_Work to complete_
Transcribe, verbatim, every line from the start of the entries through the line that contains "Toggle Chinese/English input"; include both boundary lines and omit all others.
Information supplied Block Start
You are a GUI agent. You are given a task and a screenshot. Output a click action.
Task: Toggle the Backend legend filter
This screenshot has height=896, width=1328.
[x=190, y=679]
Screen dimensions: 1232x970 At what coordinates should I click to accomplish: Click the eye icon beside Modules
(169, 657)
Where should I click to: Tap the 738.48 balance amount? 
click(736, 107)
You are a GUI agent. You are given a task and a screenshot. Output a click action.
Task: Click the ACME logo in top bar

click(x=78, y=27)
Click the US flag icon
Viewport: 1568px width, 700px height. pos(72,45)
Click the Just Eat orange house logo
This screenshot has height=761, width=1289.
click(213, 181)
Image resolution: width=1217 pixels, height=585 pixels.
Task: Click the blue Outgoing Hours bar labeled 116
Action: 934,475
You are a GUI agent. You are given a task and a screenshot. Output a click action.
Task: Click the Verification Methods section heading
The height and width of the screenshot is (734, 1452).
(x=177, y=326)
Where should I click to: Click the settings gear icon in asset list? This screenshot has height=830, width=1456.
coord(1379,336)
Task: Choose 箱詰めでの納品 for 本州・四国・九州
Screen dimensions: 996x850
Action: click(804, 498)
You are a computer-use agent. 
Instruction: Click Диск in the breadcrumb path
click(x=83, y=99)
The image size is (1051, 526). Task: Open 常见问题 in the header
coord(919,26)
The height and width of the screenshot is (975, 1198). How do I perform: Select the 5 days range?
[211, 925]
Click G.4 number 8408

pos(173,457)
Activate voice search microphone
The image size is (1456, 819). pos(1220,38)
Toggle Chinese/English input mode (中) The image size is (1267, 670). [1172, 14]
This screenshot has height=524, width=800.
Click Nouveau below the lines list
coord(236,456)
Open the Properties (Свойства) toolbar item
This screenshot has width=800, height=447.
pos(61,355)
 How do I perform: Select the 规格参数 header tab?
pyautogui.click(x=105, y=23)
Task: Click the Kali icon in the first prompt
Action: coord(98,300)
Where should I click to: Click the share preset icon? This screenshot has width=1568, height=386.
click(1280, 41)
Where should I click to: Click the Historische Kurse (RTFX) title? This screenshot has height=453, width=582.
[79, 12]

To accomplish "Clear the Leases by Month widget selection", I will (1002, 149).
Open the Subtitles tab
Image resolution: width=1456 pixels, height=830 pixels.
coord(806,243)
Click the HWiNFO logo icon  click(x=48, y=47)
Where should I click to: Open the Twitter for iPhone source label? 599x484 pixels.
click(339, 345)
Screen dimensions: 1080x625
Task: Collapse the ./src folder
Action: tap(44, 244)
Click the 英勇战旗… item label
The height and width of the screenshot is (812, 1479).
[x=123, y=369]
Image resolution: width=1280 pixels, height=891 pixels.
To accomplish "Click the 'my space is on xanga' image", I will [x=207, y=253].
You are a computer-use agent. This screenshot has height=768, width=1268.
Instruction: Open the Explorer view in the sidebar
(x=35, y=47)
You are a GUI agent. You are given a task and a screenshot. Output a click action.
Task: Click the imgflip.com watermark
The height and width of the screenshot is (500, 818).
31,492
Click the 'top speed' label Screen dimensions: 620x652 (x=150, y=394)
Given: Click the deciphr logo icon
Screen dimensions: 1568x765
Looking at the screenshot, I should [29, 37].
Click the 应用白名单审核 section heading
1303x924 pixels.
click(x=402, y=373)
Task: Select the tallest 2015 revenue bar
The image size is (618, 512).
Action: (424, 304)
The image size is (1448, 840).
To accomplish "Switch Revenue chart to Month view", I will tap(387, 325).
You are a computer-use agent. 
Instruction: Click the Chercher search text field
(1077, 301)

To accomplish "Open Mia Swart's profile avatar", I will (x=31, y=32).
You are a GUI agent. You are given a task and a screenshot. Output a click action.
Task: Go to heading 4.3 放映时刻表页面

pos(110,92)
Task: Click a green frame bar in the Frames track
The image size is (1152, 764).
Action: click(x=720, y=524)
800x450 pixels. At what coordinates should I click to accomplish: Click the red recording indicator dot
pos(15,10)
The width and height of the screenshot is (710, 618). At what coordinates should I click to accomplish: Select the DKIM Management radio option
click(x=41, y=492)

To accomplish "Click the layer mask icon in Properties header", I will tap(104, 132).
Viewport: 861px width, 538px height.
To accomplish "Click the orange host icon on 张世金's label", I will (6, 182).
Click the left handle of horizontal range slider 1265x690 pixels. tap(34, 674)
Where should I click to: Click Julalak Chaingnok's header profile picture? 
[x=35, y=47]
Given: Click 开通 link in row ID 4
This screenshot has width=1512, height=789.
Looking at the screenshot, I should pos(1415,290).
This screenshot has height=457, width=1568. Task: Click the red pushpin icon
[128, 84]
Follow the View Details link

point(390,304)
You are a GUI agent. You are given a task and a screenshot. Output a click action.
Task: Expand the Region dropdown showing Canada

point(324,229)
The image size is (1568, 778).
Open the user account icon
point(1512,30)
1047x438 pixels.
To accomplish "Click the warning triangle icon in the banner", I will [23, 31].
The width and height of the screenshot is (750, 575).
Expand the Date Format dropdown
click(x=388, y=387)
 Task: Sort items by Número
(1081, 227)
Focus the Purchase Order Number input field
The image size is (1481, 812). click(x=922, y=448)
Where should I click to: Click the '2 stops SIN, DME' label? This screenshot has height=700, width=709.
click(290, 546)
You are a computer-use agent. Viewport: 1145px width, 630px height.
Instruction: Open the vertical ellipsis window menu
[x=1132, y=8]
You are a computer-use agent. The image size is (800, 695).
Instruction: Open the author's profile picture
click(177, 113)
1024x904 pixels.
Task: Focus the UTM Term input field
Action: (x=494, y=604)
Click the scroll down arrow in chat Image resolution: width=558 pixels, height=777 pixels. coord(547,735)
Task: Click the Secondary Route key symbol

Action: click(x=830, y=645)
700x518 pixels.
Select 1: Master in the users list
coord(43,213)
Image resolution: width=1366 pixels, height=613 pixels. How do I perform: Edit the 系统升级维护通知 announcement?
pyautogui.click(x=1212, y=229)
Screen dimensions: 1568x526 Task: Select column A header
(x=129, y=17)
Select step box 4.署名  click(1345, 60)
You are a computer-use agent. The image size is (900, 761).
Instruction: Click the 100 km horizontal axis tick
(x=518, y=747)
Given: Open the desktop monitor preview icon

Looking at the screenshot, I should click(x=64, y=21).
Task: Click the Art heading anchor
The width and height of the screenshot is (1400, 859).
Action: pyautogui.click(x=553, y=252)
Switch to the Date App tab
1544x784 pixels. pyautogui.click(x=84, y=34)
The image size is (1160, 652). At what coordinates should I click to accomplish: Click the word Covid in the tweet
Information supplied Block End
_Task response_
You are a GUI agent. You are given a task and a screenshot. Output a click action.
Task: Toggle the Backend legend filter
This screenshot has height=896, width=1328.
[x=190, y=679]
Screen dimensions: 1232x970 At what coordinates should I click to accomplish: Click the eye icon beside Modules
(169, 657)
Where should I click to: Tap the 738.48 balance amount? 
click(736, 107)
You are a GUI agent. You are given a task and a screenshot. Output a click action.
Task: Click the ACME logo in top bar

click(x=78, y=27)
Click the US flag icon
Viewport: 1568px width, 700px height. pos(72,45)
Click the Just Eat orange house logo
This screenshot has height=761, width=1289.
click(213, 181)
Image resolution: width=1217 pixels, height=585 pixels.
Task: Click the blue Outgoing Hours bar labeled 116
Action: 934,475
You are a GUI agent. You are given a task and a screenshot. Output a click action.
Task: Click the Verification Methods section heading
The height and width of the screenshot is (734, 1452).
(x=177, y=326)
Where should I click to: Click the settings gear icon in asset list? This screenshot has height=830, width=1456.
coord(1379,336)
Task: Choose 箱詰めでの納品 for 本州・四国・九州
Screen dimensions: 996x850
Action: click(804, 498)
You are a computer-use agent. 
Instruction: Click Диск in the breadcrumb path
click(x=83, y=99)
The image size is (1051, 526). Task: Open 常见问题 in the header
coord(919,26)
The height and width of the screenshot is (975, 1198). How do I perform: Select the 5 days range?
[211, 925]
Click G.4 number 8408

pos(173,457)
Activate voice search microphone
The image size is (1456, 819). pos(1220,38)
Toggle Chinese/English input mode (中) The image size is (1267, 670). [1172, 14]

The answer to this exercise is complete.